Want to know how to be happy – this man has the answers.
On this week’s episode of the Dot to Dot podcast, fellow psychologist Lou Jones and I talk to Russ Harris – best selling author, doctor, therapist and all round lovely guy.
Some of Russ’s words of wisdom:
“Money can’t buy you happiness – as I transitioned from a medical doctor to a therapist my income went down and down and down, a therapist earns about a third of what a doctor earns. But my fulfilment and satisfaction from the work I was doing went up and up and up.”
“I do miss the quick fix – as a doctor if someone comes in with a big boil you can just lance is and all the puss flies out and it’s fixed.”
“Virtually all medical conditions have got a psychological component to them and they’re much worse when you’re stressed.”
“We’re dealing with the human condition and the thing with the human condition is you’ve got it your whole life from the moment you’re born to the moment you die.”
“We box psychological conditions and hope that we can fix them, but life just isn’t like that – it’s messy.”

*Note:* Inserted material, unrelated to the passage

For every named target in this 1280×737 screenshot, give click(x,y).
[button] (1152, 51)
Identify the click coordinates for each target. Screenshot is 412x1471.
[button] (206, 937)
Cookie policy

“People in medicine and high power professions like law, the armed forces, business still perceive it as a sign of weakness wifi you have stress or anxiety. People pretend they don’t suffer, that they’ve got it all under control, that’s they’re fine.”
“You compare your insides to everyone else’s outsides. Everyone around you seems on the surface to be fine and copying well, but you don’t know what they’re feeling. All those thoughts going through their head and emotions surging through their body.”
“With so many [self help] approaches they are quite exciting in the short term then people are disillusioned in the long term….we’re bombarded by messages like ‘don’t worry be happy’ and set up with unrealistic expectations.”
“We can’t stop our mind from doing those things but can change the way we respond to them, making us far more comfortable [with the negative emotions].”
“The things that matter most in life come with painful feelings. You can learn new more effective techniques to get through versus getting into a battle with them [which just makes them worse].”
Russ is hugely passionate, funny and insightful. The approach of ACT which is Russ’s lifeblood is something I first studied and thought was utterly brilliant back in 2003 when I was doing my psychology MSc. But it was so difficult to translate the theory and concepts into something useable. That’s what Harris has done – opening it up to literally thousands of people around the world. From every day folk with every day problems through to working with the World Health Organisation helping refugees in Uganda, Syria and Turkey.